**Extracted information**
● ● ● ● ● ● ●

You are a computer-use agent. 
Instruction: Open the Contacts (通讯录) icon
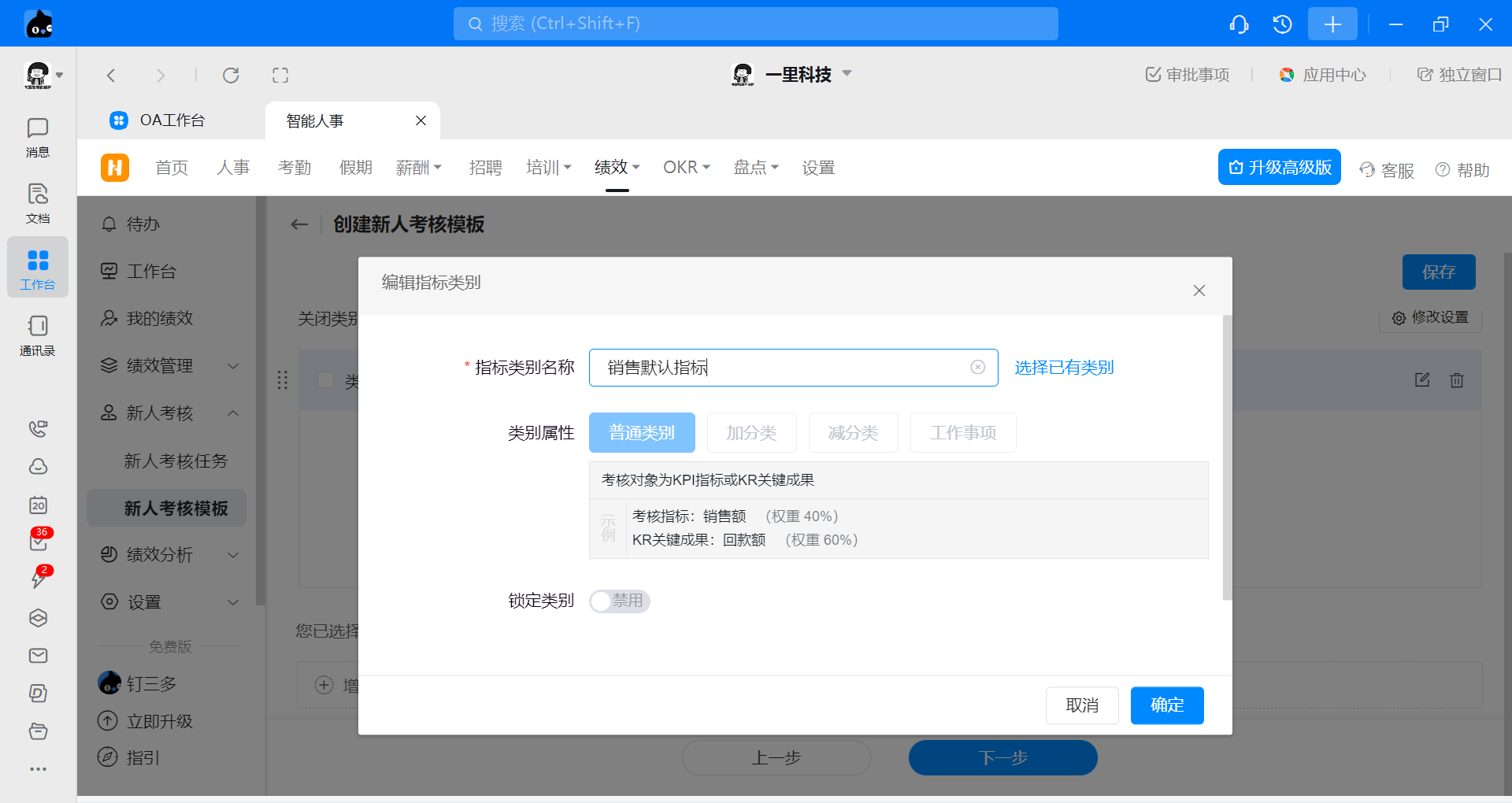pos(37,335)
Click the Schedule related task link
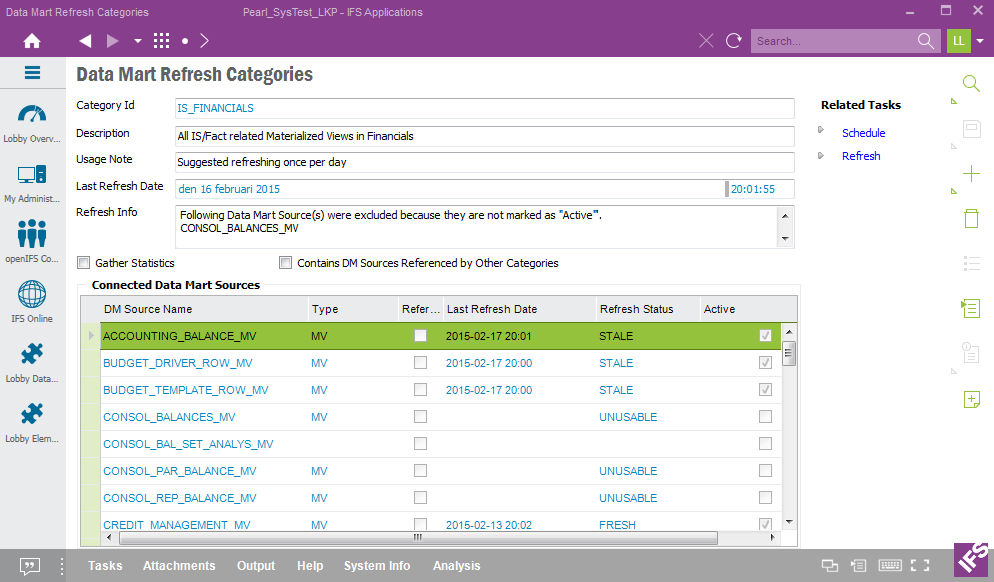994x582 pixels. [x=863, y=133]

● ● ● ● ● ● ●

**Required task**
Rewrite these items with every "link" changed to "button" and everything else left the same, omitting the pictures.

**Correct answer**
You are a computer-use agent. 
Instruction: Open the Contacts (通讯录) icon
pos(37,335)
Click the Schedule related task button
994x582 pixels. [x=863, y=133]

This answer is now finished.